#### Source records

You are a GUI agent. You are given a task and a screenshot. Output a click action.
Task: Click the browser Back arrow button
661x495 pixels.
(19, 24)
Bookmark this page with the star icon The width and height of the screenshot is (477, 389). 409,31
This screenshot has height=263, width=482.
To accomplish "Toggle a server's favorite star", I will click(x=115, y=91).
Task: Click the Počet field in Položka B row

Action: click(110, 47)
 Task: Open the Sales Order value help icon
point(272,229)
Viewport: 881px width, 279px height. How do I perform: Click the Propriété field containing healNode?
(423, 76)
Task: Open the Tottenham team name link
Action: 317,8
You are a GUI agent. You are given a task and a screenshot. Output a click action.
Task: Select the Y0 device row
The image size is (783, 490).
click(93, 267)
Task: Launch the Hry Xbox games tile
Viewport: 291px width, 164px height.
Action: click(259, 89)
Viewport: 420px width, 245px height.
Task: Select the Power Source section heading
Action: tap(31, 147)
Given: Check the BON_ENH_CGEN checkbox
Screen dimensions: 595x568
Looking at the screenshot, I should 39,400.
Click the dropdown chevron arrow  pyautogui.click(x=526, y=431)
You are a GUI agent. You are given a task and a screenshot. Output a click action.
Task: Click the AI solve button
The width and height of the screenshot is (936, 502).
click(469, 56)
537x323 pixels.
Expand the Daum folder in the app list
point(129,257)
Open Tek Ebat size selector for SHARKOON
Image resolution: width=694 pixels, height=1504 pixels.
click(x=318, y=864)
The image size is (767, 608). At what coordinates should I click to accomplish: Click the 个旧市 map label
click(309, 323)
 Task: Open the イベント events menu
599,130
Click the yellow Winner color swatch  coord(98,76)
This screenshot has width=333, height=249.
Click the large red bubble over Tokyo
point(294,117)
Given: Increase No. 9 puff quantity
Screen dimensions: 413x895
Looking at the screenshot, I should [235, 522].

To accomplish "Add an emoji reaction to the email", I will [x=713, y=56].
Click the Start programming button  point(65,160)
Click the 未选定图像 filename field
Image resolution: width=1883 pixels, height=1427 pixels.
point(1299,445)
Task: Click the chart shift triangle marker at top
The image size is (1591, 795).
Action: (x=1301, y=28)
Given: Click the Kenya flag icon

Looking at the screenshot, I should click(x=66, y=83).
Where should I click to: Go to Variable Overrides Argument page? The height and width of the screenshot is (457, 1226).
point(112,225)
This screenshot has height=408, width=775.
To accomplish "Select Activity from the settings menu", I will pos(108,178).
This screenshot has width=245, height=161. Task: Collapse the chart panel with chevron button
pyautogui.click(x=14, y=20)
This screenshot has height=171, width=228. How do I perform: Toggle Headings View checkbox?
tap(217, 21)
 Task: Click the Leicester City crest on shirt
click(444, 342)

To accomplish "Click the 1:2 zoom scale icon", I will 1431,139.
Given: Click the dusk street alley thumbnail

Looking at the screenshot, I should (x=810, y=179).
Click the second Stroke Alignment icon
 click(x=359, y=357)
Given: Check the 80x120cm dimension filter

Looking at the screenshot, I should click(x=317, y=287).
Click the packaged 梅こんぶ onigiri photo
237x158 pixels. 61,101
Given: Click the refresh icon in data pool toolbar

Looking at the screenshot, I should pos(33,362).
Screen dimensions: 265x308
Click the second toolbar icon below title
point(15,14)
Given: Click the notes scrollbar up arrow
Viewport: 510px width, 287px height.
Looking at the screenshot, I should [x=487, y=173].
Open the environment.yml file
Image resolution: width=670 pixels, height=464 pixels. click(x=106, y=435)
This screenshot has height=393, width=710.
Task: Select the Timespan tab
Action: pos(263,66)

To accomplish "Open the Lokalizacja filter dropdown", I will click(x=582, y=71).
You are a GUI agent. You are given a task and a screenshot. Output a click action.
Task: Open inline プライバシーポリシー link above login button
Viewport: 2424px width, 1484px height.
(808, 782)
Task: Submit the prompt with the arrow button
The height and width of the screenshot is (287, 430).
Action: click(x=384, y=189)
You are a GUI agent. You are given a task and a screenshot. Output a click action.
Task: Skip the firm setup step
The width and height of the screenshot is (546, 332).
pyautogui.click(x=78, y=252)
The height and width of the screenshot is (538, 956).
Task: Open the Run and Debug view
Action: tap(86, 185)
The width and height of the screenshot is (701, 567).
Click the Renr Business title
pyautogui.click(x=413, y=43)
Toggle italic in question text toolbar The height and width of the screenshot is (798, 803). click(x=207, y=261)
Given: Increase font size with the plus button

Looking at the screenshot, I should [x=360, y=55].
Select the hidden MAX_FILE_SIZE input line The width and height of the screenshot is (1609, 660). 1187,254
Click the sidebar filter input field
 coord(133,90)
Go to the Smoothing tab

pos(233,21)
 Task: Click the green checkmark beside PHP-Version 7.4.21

########

Show each line above that contains the word "with".

Bookmark this page with the star icon The width and height of the screenshot is (477, 389). 409,31
This screenshot has width=245, height=161. Task: Collapse the chart panel with chevron button
Task: Submit the prompt with the arrow button
Given: Increase font size with the plus button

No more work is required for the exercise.